Oil prices moves below ZERO

The price of a barrel of benchmark U.S. oil plunged below $0 a barrel on Monday for the first time in history, a troubling sign of an unprecedented global energy glut as the coronavirus pandemic halts travel and curbs economic activity.
The contract for West Texas intermediate crude, or WTI, is the benchmark for U.S. crude oil prices. On Monday, the day started like any other gloomy Monday in the oil market’s worst crisis in a generation. It ended with prices falling below zero, thrusting markets into a parallel universe where traders were willing to pay $40 a barrel just to get somebody to take crude off their hands.
The move was so violent and shocking that many traders struggled to explain it. They grasped wildly at possible causes all day long -- had some big firm got caught wrong-footed? Or were inexperienced retail investors flummoxed by a market quirk? -- but had no tangible evidence of anything to point to.
West Texas Intermediate futures have been the benchmark for America’s oil industry for decades, seeing the market through booms, busts, wars and financial crises, but no single event holds a candle to this. By the end of trading, the contract had slumped from $17.85 a barrel to minus $37.63.
Prices rebounded back above zero on Tuesday, but still were trading at just $1.38 a barrel at 12:21 p.m. Singapore time. The price of a barrel of crude varies based on factors such as supply, demand and quality. Supply of fuel has been far above demand since the coronavirus forced billions of people to stop traveling. The price plunge was partly due to the way oil is traded. A futures contract is for 1,000 barrels of crude, delivered into Cushing, where energy companies own storage tanks with roughly 76 million barrels of capacity.
In one way, the negative plunge was just an extreme glitch as traders prepared for the expiry of the contract for delivery in May. Elsewhere, the market proceeded as normal -- Brent futures, the benchmark for Europe in London, ended the day down sharply, but still above $25 a barrel. WTI for June delivery changed hands at $20 a barrel.
But the negative prices also revealed a fundamental truth about the oil market in the age of coronavirus: The world’s most important commodity is quickly losing all value as chronic oversupply overwhelms the world’s crude tanks, pipelines and supertankers. Ultimately, traders were left desperate to avoid having to take delivery of actual oil because nobody needs it and there are fewer and fewer places to put it.
Despite the OPEC+ deal to cut 10% of global production, lauded by U.S. President Donald Trump little more than a week ago, the oil market’s crisis is worsening. The rout will send a deflationary wave through the global economy, complicating the task facing central banks trying to keep economies afloat as the pandemic continues to paralyze business and travel worldwide.
The price collapse could redraw the global map of power as petrostates like Russia and Saudi Arabia, which enjoyed a resurgence over the last 20 years thanks to an oil windfall, see their influence diminished. Exxon Mobil Corp., Royal Dutch Shell Plc and other oil giants are ripping up business plans, desperate to preserve cash.
WTI is the world’s most traded financial oil contract, a benchmark followed from Zurich to New York to Tokyo.

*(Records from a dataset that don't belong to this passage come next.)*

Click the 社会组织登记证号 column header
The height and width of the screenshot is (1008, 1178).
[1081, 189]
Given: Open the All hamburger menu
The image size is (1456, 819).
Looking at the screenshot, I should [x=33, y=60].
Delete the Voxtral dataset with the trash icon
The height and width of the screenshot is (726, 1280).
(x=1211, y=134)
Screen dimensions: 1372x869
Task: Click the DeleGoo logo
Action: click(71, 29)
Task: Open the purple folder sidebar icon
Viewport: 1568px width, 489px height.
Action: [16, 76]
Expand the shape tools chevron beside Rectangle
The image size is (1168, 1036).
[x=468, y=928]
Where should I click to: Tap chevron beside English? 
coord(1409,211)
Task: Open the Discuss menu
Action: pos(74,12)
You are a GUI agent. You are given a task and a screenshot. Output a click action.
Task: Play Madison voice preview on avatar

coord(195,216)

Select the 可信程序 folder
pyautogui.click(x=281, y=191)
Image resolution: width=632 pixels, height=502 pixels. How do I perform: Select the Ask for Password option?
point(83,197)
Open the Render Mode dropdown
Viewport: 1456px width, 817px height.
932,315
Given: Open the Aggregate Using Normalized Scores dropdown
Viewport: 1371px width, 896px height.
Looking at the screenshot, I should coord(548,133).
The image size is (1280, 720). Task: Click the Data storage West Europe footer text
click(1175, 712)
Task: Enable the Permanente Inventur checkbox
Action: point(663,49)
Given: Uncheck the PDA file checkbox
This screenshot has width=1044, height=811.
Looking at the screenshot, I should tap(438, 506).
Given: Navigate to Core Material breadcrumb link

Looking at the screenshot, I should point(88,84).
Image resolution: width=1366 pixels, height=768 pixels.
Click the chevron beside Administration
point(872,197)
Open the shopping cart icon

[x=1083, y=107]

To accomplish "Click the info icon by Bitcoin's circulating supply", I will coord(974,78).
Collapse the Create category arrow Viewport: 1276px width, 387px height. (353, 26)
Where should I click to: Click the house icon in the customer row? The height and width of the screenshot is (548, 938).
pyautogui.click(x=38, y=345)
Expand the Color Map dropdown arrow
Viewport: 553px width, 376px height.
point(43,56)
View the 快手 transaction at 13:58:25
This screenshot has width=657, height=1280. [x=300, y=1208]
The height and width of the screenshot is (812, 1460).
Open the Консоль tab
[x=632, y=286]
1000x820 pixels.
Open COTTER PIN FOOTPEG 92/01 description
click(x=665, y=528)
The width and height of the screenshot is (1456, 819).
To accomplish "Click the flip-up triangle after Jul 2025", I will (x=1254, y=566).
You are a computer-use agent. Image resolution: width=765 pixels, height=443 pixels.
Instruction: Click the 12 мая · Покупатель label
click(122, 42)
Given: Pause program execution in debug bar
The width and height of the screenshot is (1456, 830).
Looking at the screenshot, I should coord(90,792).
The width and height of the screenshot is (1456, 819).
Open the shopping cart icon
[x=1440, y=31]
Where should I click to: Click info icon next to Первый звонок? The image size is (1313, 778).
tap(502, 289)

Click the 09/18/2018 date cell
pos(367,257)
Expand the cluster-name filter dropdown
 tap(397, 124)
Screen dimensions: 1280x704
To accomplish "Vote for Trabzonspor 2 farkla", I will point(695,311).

But when each month a futures contract nears expiry and traders roll their positions into further-out contracts, the real, physical world of WTI becomes very small -- centered on Cushing, an oil town in Oklahoma where a massive hub of pipelines and storage tanks serves as the actual delivery point for barrels.
In the past three weeks, crude has been flowing into Cushing at a breakneck speed, averaging 745,000 barrels a day and taking in more oil than a medium-sized European nation like Belgium consumes. At that rate, the tanks there will be full before the end of May, something that has never happened before.
The days before expiry are often volatile as traders make the shift from a paper to a physical market. Until a few days ago, the May contract had been supported by huge financial flows by retail and institutional investors pouring money into oil through exchange-traded funds.
The largest crude ETF, known as the U.S. Oil Fund, received billions of dollars in fresh funds in recent weeks, accumulating a fifth of all the outstanding contracts in the May futures contract. But last week, it rolled its position into the June contract, and evaporated from May. Without the fund, the contract was abandoned to the the forces of physical supply and demand.
As the market opened early in Asia’s Monday morning, the May contract traded at $17.85. As New York traders were firing up workstations in their makeshift home offices, it was below $15.

The future of our Airlines.
For cash-strapped airlines, the decline in crude prices will make it cheaper to operate flights that are already nearly empty as people remain homebound due to the coronavirus.

The plunge in crude futures also indicates that the market does not expect airlines to add back many flights to their slimmed down networks any time soon, said Raymond James analyst Savanthi Syth.